▶ _Required task_: Express the material as a Markdown table with columns named Row and Line, numbering each row and leaving out blank lines. Include only the lines starting at the one that contains "Task: Open Ghost's circular avatar thumbnail" and ending at the one that contains "Action: point(727,444)", and leave the pictures out.

▶ _Stored records_:
>> start

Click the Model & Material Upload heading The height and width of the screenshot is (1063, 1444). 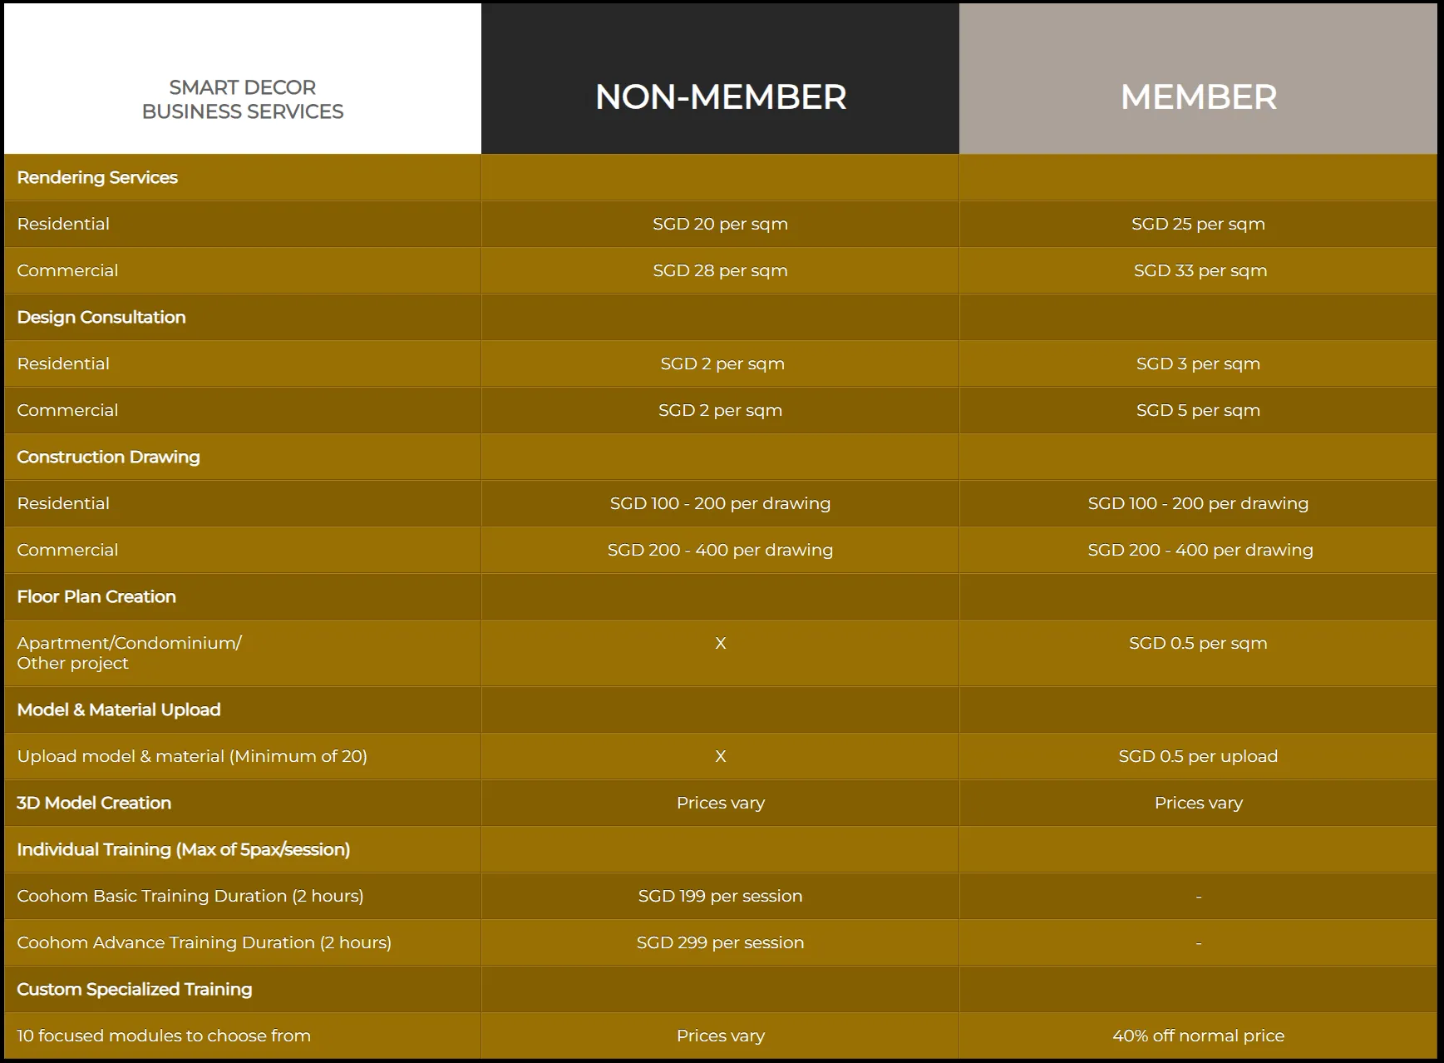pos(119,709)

>> end
>> start

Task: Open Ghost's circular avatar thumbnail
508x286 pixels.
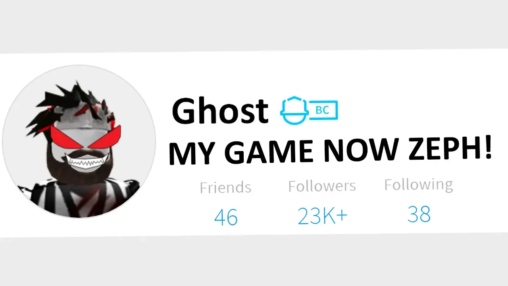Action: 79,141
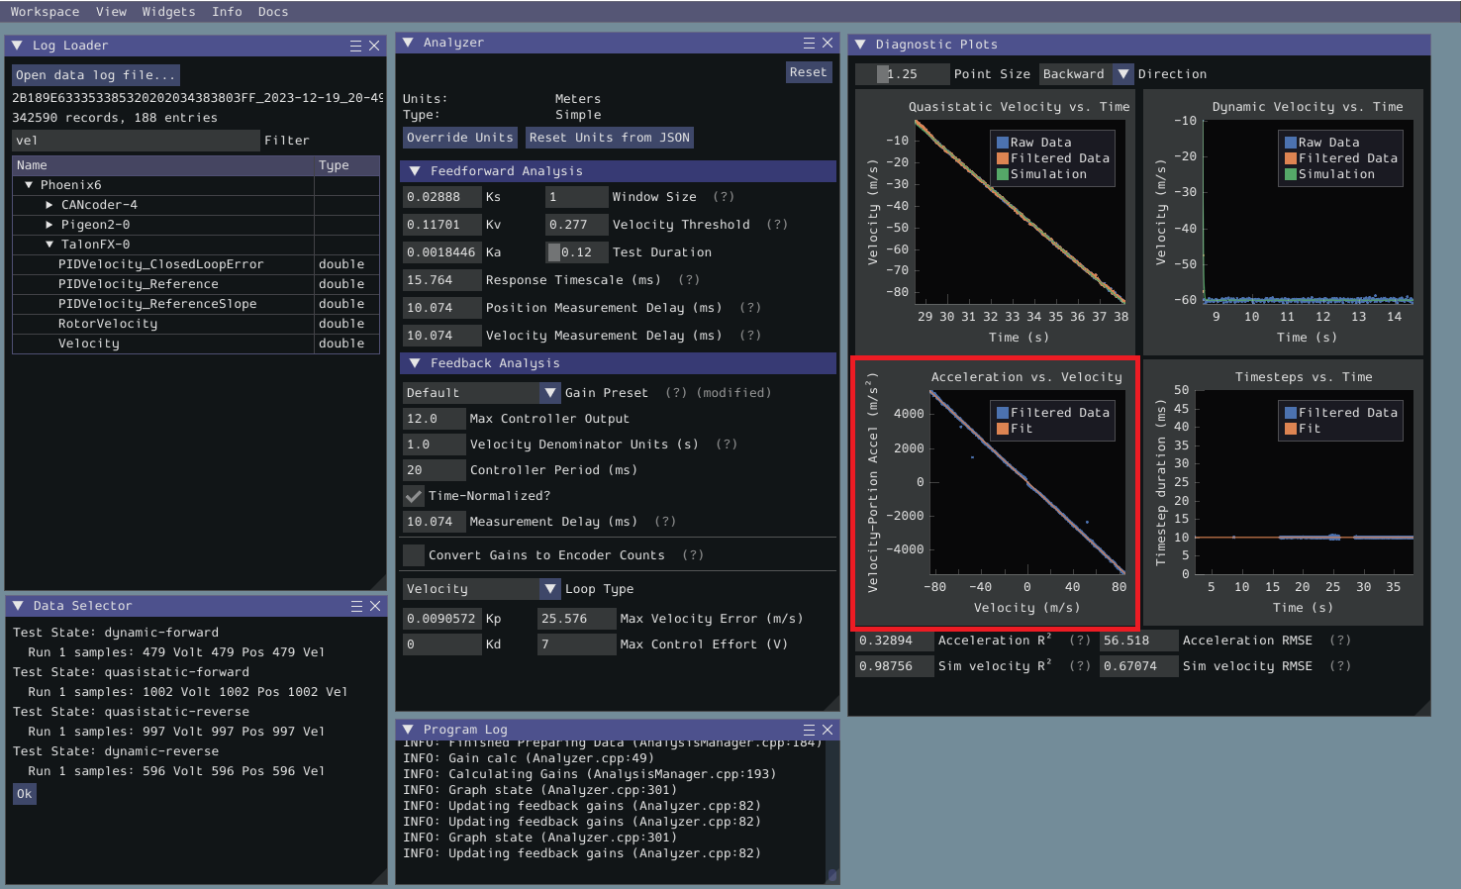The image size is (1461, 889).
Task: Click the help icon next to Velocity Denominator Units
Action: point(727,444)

>> end
>> start

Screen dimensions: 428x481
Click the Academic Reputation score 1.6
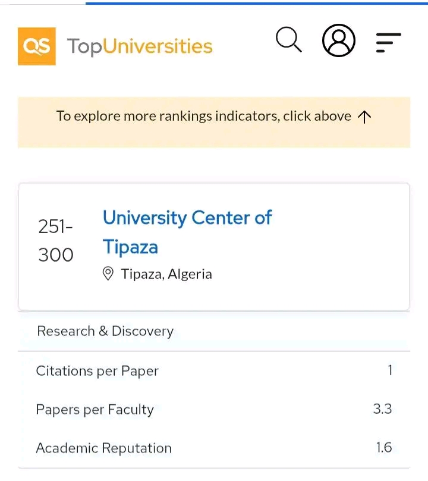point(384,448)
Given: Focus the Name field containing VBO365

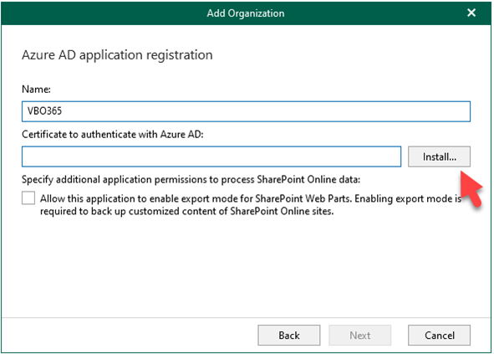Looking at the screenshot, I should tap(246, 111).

>> end

▶ _Full answer_:
| Row | Line |
|---|---|
| 1 | Task: Open Ghost's circular avatar thumbnail |
| 2 | 508x286 pixels. |
| 3 | Action: 79,141 |
| 4 | The image size is (1461, 889). |
| 5 | Task: Click the help icon next to Velocity Denominator Units |
| 6 | Action: point(727,444) |